Whitten absorbed the ancient landscapes of Crete; its colors and topographical viewpoints were expressed as elements in his art which he described as structured feelings. Whitten vividly described the impact on his senses: Memory, both good and bad, is a powerful activator of emotion. The scent of fresh sawed pine logs, fresh sugarcane, mulberries, wild blackberries, huckleberries, plums, watermelons, persimmons, wild grapes and muscadine are all alive and active through sense memory. In this vein, the exhibition displays Whittens Garden in Bessemer VI (1968), directly influenced by Gorkys Garden in Sochi (1941), a work that signaled a shift in the use of acrylic paint as collage to create an almost geometrical view of nature.
The central role of Gorkys draughtsmanship in his practice is exemplified in an early seminal work featured in the exhibition, Untitled (Study for Mural),' executed in 1933 1934. A series of vignettes made up of abstract and figurative shapes and objects, the work is one of only three pen and ink drawings that the artist conceived. Over the course of his career, Whitten ceaselessly worked through a range of styles and techniques, experimenting continuously to arrive at a nuanced language of painting that hovers between mechanical automation and spiritual expression. In the 1970s, and visible in works such as Steel City I,' Whitten began experimenting with mechanical automation, moving away from gestural mark-making.

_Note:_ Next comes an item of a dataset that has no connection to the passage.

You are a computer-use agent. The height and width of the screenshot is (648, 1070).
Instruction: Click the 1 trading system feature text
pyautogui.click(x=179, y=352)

Saskia Spender, President, and Parker Field, Managing Director, of The Arshile Gorky Foundation respond to the exhibition: 'A taste of Gorky vis-a-vis Whitten is timely and enticing. Harmonious in many respects, particularly in terms of palette and compositional structure, Gorky and Whitten were artists of many faces and styles. As we continue to appreciate their compositions side by side, we look forward to studying the nuanced consonance between the two artists' bodies of works. Occupying opposite halves of the 20th century, their kinship tells a compelling story of American art.'
Also responding to the exhibition, Mary Whitten says: 'To be able to see the love and admiration Jack had for Gorky, albeit on a digital screen, is a palpable connection between two artists at different ends of the 20th century. The call-and-response aspect of the paired landscapes almost speaking to one another is quite moving. I think as Jack grew older and dove deeper into his feelings, the beauty and sadness that runs through Gorky's oeuvre continued to inform Jack's expression.'
This exhibition precedes The Arshile Gorky Catalogue Raisonné, an invaluable web based resource presenting the first definitive record of Gorkys complete production. The first installment will launch in early 2021, followed by further sections in subsequent months. As well as a forthcoming exhibition of rarely seen works by Jack Whitten at Hauser & Wirth Zürich, and the 2020 reissue by Hauser & Wirth Publishers of the seminal collection of the artists writings, Jack Whitten: Notes from the Woodshed from 2018.